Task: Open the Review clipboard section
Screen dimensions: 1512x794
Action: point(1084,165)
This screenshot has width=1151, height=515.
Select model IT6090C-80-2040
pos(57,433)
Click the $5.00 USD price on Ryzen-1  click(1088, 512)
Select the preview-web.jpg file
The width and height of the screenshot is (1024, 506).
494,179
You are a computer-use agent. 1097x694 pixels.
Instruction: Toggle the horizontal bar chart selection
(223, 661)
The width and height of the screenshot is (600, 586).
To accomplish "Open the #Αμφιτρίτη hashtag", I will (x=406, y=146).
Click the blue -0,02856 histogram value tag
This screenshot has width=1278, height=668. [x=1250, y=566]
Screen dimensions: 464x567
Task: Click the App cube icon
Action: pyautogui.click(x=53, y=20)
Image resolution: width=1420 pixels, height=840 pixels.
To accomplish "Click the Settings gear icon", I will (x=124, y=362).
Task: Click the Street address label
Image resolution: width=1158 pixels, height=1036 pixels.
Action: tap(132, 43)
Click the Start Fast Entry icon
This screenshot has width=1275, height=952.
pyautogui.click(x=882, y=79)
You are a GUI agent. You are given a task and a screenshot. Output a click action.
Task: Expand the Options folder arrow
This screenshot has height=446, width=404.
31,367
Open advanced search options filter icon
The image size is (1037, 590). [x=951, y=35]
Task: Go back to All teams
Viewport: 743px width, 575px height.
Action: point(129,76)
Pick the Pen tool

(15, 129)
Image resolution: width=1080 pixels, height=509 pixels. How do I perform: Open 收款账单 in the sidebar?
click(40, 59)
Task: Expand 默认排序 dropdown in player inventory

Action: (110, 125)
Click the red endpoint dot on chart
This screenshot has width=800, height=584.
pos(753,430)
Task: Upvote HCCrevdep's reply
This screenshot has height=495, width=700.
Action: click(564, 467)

----------------------------------------

_Task_: Please format the lines above as a JSON list of strings, one string per line, and leave out the blank lines.

_Result for this task_:
[
  "Task: Open the Review clipboard section",
  "Screen dimensions: 1512x794",
  "Action: point(1084,165)",
  "This screenshot has width=1151, height=515.",
  "Select model IT6090C-80-2040",
  "pos(57,433)",
  "Click the $5.00 USD price on Ryzen-1  click(1088, 512)",
  "Select the preview-web.jpg file",
  "The width and height of the screenshot is (1024, 506).",
  "494,179",
  "You are a computer-use agent. 1097x694 pixels.",
  "Instruction: Toggle the horizontal bar chart selection",
  "(223, 661)",
  "The width and height of the screenshot is (600, 586).",
  "To accomplish \"Open the #Αμφιτρίτη hashtag\", I will (x=406, y=146).",
  "Click the blue -0,02856 histogram value tag",
  "This screenshot has width=1278, height=668. [x=1250, y=566]",
  "Screen dimensions: 464x567",
  "Task: Click the App cube icon",
  "Action: pyautogui.click(x=53, y=20)",
  "Image resolution: width=1420 pixels, height=840 pixels.",
  "To accomplish \"Click the Settings gear icon\", I will (x=124, y=362).",
  "Task: Click the Street address label",
  "Image resolution: width=1158 pixels, height=1036 pixels.",
  "Action: tap(132, 43)",
  "Click the Start Fast Entry icon",
  "This screenshot has width=1275, height=952.",
  "pyautogui.click(x=882, y=79)",
  "You are a GUI agent. You are given a task and a screenshot. Output a click action.",
  "Task: Expand the Options folder arrow",
  "This screenshot has height=446, width=404.",
  "31,367",
  "Open advanced search options filter icon",
  "The image size is (1037, 590). [x=951, y=35]",
  "Task: Go back to All teams",
  "Viewport: 743px width, 575px height.",
  "Action: point(129,76)",
  "Pick the Pen tool",
  "(15, 129)",
  "Image resolution: width=1080 pixels, height=509 pixels. How do I perform: Open 收款账单 in the sidebar?",
  "click(40, 59)",
  "Task: Expand 默认排序 dropdown in player inventory",
  "Action: (110, 125)",
  "Click the red endpoint dot on chart",
  "This screenshot has width=800, height=584.",
  "pos(753,430)",
  "Task: Upvote HCCrevdep's reply",
  "This screenshot has height=495, width=700.",
  "Action: click(564, 467)"
]